Un homme placé en garde à vue après avoir exhibé son sexe

Pierrick Delobelle

Un professeur de collège, âgé de 35 ans, a été placé en garde à vue, jeudi 18 juin, par les policiers de Rambouillet. Il est accusé de plusieurs exhibitions sexuelles devant des collégiennes.

L’homme a été traqué pendant près de deux ans par les enquêteurs.

Courant 2018, quatre jeunes adolescentes avaient été victimes d’un prédateur, près du collège Catherine-de-Vivonne, à Rambouillet. L’individu leur avait montré son sexe. Des plaintes avaient été déposées.

L’identification de l’exhibitionniste n’avait pas été possible.
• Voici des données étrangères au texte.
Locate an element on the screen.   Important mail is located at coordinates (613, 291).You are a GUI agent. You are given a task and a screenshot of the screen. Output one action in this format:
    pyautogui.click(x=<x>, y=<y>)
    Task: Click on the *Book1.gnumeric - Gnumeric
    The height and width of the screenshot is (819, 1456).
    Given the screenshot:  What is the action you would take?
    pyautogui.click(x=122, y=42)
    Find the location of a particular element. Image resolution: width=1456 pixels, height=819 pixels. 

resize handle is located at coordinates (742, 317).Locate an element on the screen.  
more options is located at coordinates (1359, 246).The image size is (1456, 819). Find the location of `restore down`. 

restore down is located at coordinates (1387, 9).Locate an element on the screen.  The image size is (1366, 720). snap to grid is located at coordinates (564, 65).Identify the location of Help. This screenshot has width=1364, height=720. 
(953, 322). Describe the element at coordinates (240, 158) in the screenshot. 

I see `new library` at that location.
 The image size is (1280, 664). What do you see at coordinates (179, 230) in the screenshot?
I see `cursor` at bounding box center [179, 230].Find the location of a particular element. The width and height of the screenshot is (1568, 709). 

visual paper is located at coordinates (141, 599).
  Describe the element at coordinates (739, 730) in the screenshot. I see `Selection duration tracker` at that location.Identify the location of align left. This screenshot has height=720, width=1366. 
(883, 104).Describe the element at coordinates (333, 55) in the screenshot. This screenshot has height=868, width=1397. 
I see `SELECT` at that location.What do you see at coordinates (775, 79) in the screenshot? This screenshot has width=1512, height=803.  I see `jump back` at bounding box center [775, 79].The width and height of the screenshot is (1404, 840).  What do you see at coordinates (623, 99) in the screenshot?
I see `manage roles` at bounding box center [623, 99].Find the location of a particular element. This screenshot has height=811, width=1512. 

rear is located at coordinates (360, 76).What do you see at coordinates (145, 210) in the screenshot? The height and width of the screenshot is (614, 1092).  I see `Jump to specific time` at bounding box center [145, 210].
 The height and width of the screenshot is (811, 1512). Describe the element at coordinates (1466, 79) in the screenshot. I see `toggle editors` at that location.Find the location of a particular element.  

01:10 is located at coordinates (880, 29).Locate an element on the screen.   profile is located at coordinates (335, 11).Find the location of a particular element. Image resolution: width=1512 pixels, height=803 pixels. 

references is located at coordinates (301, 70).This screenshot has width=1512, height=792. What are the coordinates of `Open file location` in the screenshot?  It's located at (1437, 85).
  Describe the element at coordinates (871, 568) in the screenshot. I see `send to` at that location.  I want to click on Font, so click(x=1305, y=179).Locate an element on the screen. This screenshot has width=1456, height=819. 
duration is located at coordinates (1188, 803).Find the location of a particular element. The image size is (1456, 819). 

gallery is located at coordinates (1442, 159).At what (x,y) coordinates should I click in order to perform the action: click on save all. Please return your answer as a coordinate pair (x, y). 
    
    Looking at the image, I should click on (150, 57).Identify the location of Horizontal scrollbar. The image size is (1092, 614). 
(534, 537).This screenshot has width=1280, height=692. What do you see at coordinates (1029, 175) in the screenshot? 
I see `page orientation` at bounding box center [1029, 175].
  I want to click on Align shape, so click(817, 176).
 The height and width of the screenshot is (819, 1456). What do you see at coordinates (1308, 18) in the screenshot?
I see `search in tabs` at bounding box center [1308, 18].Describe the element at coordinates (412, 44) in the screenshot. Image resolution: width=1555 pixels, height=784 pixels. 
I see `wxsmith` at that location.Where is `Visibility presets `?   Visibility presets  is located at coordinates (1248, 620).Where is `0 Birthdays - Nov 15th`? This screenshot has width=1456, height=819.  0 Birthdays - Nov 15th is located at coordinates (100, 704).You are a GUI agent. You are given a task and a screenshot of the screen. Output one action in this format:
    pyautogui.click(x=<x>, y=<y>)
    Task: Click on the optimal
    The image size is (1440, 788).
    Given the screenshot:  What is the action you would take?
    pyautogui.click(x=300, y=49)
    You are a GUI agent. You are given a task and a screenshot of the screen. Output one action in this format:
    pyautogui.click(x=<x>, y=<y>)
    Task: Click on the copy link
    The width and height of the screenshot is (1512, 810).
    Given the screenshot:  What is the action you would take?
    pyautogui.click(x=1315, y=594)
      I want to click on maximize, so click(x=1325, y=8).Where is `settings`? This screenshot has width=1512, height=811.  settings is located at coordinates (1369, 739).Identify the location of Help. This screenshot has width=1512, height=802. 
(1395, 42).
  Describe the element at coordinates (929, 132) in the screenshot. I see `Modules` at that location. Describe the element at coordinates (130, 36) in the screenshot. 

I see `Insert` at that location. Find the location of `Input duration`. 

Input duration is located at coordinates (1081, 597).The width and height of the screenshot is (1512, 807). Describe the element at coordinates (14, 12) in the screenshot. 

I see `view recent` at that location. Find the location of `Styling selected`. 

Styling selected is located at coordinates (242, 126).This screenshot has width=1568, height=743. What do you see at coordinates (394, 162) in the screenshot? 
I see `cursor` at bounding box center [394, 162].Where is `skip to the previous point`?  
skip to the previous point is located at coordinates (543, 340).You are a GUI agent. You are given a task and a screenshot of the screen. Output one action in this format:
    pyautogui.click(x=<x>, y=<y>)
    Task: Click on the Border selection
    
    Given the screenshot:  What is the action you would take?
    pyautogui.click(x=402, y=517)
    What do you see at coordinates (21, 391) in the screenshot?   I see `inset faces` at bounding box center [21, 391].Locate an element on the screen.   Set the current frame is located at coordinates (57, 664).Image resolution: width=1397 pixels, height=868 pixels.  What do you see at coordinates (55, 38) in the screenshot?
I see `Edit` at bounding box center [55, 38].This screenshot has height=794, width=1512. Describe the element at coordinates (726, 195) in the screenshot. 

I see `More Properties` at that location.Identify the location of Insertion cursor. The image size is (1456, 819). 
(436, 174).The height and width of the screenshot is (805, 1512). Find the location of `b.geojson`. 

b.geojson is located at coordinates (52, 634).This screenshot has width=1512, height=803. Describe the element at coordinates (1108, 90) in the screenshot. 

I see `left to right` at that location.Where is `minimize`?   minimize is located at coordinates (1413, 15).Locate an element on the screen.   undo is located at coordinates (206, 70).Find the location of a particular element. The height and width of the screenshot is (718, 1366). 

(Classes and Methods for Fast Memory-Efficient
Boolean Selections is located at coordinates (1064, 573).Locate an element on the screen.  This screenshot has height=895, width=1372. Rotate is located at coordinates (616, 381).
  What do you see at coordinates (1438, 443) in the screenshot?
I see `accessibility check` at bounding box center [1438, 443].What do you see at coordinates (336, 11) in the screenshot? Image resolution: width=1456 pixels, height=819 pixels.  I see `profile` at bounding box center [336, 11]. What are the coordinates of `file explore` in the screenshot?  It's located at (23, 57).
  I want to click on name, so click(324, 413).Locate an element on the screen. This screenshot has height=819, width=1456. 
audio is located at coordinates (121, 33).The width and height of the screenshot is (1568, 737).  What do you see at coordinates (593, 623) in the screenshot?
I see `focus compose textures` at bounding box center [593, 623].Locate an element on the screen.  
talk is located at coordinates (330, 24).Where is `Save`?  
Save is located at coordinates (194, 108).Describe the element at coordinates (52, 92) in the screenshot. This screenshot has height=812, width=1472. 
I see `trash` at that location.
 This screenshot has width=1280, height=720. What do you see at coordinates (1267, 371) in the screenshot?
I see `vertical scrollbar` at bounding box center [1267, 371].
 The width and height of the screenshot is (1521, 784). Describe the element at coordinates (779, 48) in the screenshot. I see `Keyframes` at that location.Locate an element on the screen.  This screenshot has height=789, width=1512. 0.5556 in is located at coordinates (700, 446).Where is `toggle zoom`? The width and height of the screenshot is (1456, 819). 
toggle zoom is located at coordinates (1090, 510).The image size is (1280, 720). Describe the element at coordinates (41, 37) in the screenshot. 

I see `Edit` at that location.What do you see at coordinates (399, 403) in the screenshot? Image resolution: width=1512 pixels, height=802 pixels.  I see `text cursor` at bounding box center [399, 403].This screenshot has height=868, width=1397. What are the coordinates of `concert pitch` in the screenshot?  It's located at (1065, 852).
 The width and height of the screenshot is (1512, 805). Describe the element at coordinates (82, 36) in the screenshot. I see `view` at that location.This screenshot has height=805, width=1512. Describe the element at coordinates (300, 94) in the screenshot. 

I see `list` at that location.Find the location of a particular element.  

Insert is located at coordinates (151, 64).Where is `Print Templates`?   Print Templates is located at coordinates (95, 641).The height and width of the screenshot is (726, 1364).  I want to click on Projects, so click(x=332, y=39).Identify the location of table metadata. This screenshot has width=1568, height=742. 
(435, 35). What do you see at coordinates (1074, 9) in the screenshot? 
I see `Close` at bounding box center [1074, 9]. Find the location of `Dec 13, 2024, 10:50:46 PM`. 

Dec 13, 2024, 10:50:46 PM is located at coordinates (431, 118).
Les témoignages de victimes n’étaient pas assez étoffés.

Une source explique :

« Dans ce genre de situation, les enfants se concentrent surtout sur ce qui les choque et moins sur le visage de l’individu ».

Dans les mois suivants, les gendarmes de Chevreuse seront avisés de faits similaires. Cette fois, un nom ressortira. Car un témoin a vu l’homme monter dans une voiture. Il a relevé la plaque d’immatriculation.

L’individu est convoqué. Mais la victime ne parvient pas à le reconnaître.

L’informateur précise :

« Il avait pris soin de changer son apparence physique en rasant sa barbe et en perdant du poids ».

Le trentenaire est remis en liberté. Pour autant, les policiers ne désarment pas. Et un nouvel événement va relancer l’enquête.

Le 28 février 2020, une adolescente de 13 ans se présente au commissariat de Rambouillet. Elle raconte qu’un homme lui a montré son sexe dans le train. Les faits se sont produits deux fois.

« Elle était terrorisée et très choquée ».

Dans le même temps, les policiers de la Sûreté ferroviaire donnent l’alerte. Ils viennent de contrôler et de verbaliser un voyageur. Ils avaient en tête le signalement transmis à tous les services.

L’étau se resserre.

Un cliché est envoyé au commissariat. Une planche photographique est établie. La victime reconnaît formellement son agresseur.

Le 18 juin, le trentenaire est arrêté et placé en garde à vue.

Trois auditions plus tard, il maintiendra sa version des faits, clamant son innocence.

La source précise :

« Il a soutenu qu’il prenait régulièrement le train parce qu’il s’ennuyait. Il a expliqué qu’il descendait au Perray-en-Yvelines pour rentrer à pied à son domicile de Rambouillet. Il a aussi affirmé avoir jeté certains vêtements, ressortant dans la procédure, parce qu’ils étaient usés ».

De nombreux éléments pourraient cependant faire vaciller sa défense. À commencer par la reconnaissance formelle d’une des victimes.

De plus, son téléphone a activé des bornes aux créneaux horaires de la commission des faits et dans les secteurs concernés.

Le professeur a été déféré devant le procureur de la République. À l’issue, il a été remis en liberté, sous contrôle judiciaire, avec une date de procès entre les mains.

Dans les semaines à venir, le tribunal décidera de sa culpabilité ou de son innocence.

Célibataire et sans enfants, il n’enseignait que depuis quelques années au collège de Magny-les-Hameaux, en 4e et en 3e.

Il était, jusqu’à présent, inconnu de la justice.

En attendant le verdict, il a été suspendu de ses fonctions.